Quote from commiebat:
I think there is a difference. When people are looking for an income generating strategy they typically want month-to-month growth with minimal drawdowns, and preferably positive cash flow. Growth strategies tend to be more risk-tolerant and tolerant of short-term drawdowns on the way to long-term gains, and they tend to be more fully invested.
I used to think the same thing until I gained a lot more experience. If trading skill isn't considered, there is a direct relation between risk and reward. It doesn't matter whether you consider a particular strategy a growth strategy, or an income strategy.
Under the strictest guidelines, an income strat should guarantee income. This can only be accomplished via bonds, CDs, annuities, etc... This would make the OPs question pointless as these aren't strategies, but rather the only instruments that qualify. Which leads to the next point. These instruments require one to be fully invested. So under the strict income strat guidelines, the income strat requires greater capital allocation than your proposed growth strats.
If we are talking about assuming risk other than purchasing power risk, growth strats shouldn't be any more tolerant than income strats to drawdown.

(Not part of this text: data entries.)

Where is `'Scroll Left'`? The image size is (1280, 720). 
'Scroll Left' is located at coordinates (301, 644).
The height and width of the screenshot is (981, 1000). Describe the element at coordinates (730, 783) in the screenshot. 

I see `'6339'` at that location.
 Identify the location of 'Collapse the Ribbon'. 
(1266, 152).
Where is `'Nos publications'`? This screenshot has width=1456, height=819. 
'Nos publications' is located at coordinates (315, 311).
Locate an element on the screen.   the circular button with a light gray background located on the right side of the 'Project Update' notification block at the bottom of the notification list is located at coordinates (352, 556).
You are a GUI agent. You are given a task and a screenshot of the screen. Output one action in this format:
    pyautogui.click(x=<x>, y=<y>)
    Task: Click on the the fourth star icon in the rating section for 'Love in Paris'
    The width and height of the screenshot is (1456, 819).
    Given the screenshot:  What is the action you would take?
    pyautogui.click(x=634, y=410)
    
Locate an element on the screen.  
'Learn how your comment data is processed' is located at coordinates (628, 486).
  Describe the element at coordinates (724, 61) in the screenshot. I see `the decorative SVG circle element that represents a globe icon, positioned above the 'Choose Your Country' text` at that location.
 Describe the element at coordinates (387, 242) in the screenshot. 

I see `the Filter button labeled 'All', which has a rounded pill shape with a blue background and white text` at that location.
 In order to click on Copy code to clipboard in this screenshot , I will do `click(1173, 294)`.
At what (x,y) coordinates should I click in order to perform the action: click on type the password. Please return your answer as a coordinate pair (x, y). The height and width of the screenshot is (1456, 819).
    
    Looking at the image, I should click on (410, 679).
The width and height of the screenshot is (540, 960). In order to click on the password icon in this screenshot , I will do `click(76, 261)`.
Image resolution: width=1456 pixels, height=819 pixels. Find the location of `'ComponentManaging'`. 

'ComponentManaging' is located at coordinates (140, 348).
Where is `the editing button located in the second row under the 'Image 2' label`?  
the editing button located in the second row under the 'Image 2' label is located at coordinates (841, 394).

The reason is that additional tolerance to risk means greater potential for gains, by definition. If the person is targeting the same gains, he shouldn't tolerate additional risk simply because his objective is longer term.
Consider the following:
A certain strat requires 1 trade/day and 9 out of 10 months gains 3%
Another strat makes 1 trade/month that returns 3% and wins 9 out of 10 months.
Still another has an average holding period of 3 months, but still gains 3% 9 out of 10 months.
Which one is the income strat and which is the growth strat? It is impossible to know. The only way to tell the difference is whether the trader removes gains or compounds them. If the gains are re-invested it is a growth strat. If they are withdrawn, it is an income strat.
Regardless, neither is by definition more/less risky than the other.